If you like cranky people, you'll like 'Loudermilk'

Ron Livingston in <em>Loudermilk.</em> (Photo: Audience Network)
Ron Livingston in Loudermilk. (Photo: Audience Network)

Ill-tempered and perennially cranky, Sam Loudermilk is four years sober and an addiction counselor in Seattle. If you’re still with me, you might be intrigued by Loudermilk, a nicely sour comedy premiering on the AT&T Audience network. Ron Livingston (Office Space) stars as Loudermilk; he maintains a skeptical deadpan and gives the world around him a dour glare. The very opposite of a feel-good addiction therapist, Loudermilk is all too willing to explore negative vibes in the 12-step meetings he presides over. In this, he seems a bit more realistic than your usual TV depiction of sunny sobriety.

The show is co-created by Bobby Mort (The Colbert Report) and Peter Farrelly (There’s Something About Mary), and Livingston is surrounded by funny co-stars including the comedians Will Sasso (as Loudermilk’s AA sponsor) and Brian Regan (as a frowny recovering alcoholic).

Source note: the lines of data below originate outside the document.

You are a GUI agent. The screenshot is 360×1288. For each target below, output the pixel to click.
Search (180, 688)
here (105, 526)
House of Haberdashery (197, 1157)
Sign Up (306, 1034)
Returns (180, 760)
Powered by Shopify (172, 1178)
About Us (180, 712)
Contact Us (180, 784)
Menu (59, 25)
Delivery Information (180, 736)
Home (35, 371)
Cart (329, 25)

To be sure, there are certain sitcom standbys in the show’s setup, such as an attractive woman who’s just moved in next door, primarily for Loudermilk to flirt with. (She’s played by Laura Mennell.) Sometimes the writing is very funny, as when Loudermilk insults, at length, a couple of bearded, red-plaid flannel-shirt wearing hipsters about their fashion choices. But sometimes the writing is a bit too obvious, as when roommate Ben tells Loudermilk, “You make it really hard for people to like you.” Loudermilk’s throwaway joke in the premiere about Saul Zaentz would be funnier if the show didn’t feel the need to have Loudermilk stop to explain who Zaentz is.

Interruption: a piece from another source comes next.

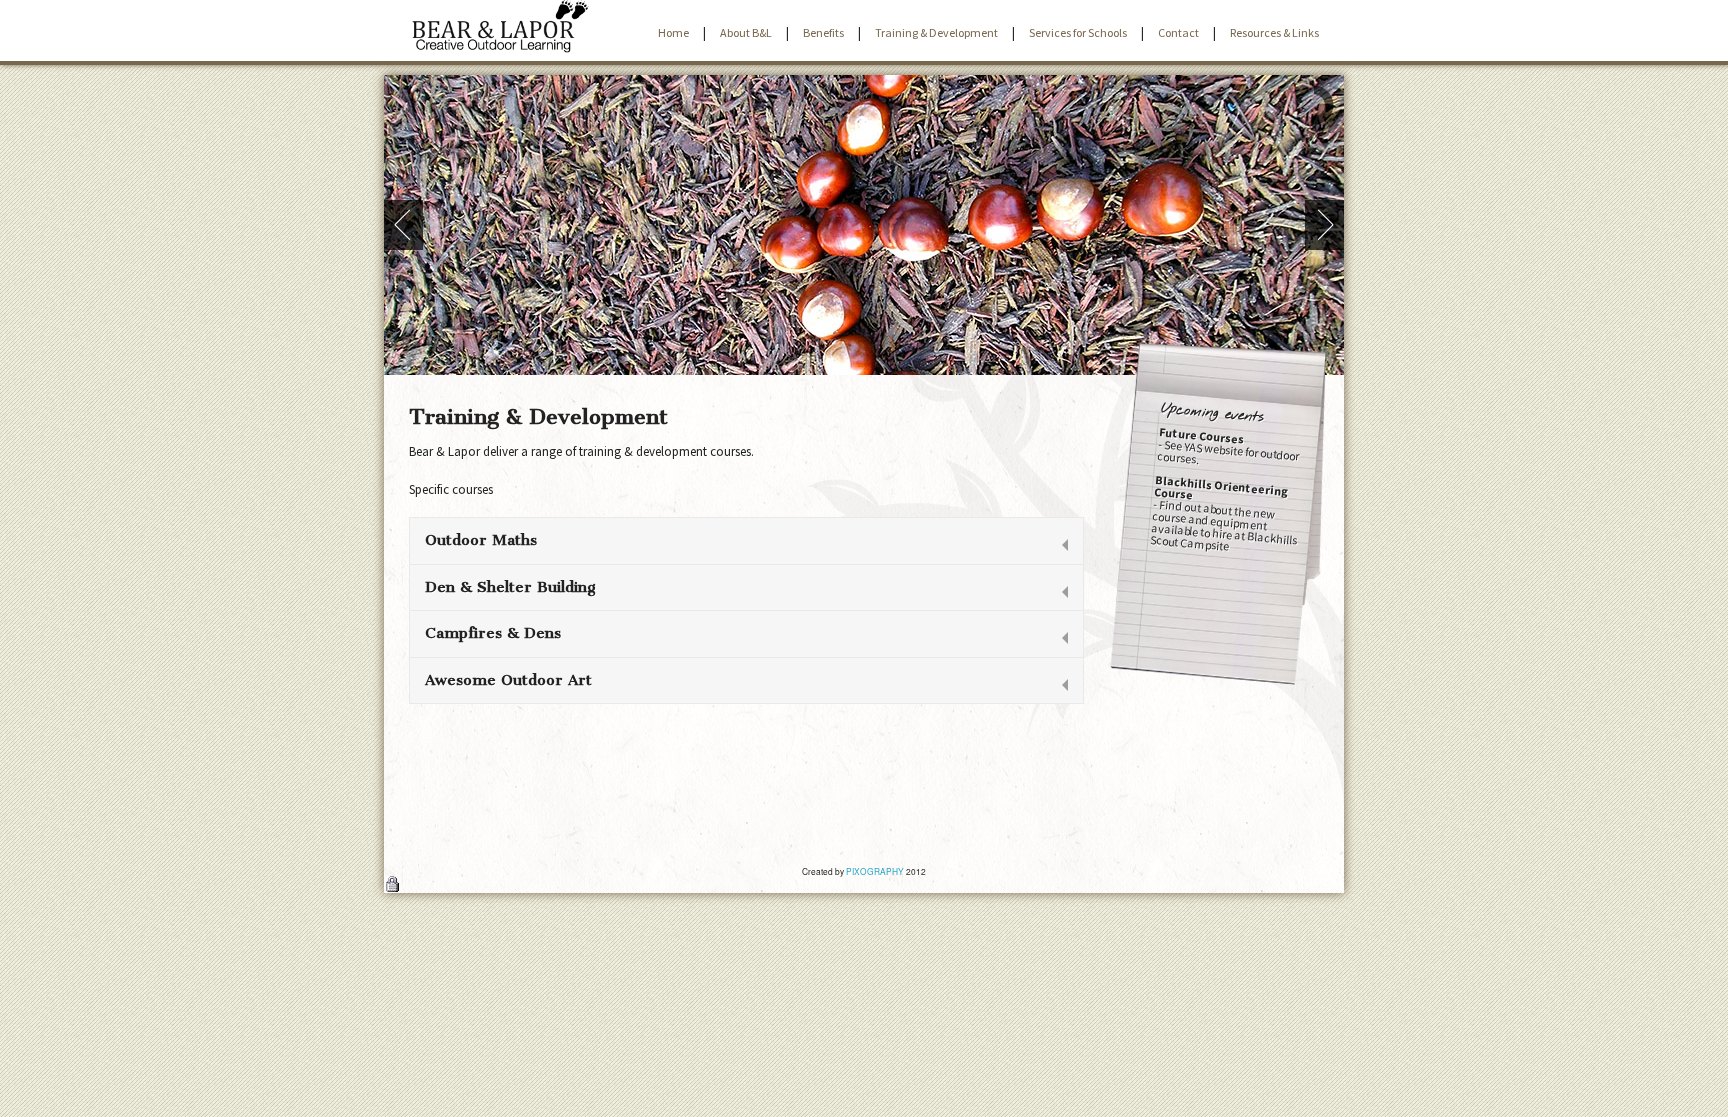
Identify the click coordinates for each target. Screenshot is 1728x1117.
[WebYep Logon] (392, 886)
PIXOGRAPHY (875, 871)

Loudermilk’s backstory is that, in the 1990s, he was a pretty prominent rock-music critic, a profession that’s been neglected in TV and movies since Jeff Goldblum’s morose Boston Phoenix rock-crit in Between the Lines in 1977. In Loudermilk’s case, it helps explain both his living in former grunge mecca Seattle and his grumpy attitude. (Loudermilk disdains using the internet because it “killed the music industry.”) As the series progresses, Loudermilk’s sobriety and his pessimistic attitude toward life are tested, making the character more three-dimensional. He and the show named after him start off interesting and get better as they proceed.

Loudermilk airs Tuesdays at 10:30 p.m. on AT&T’s Audience network.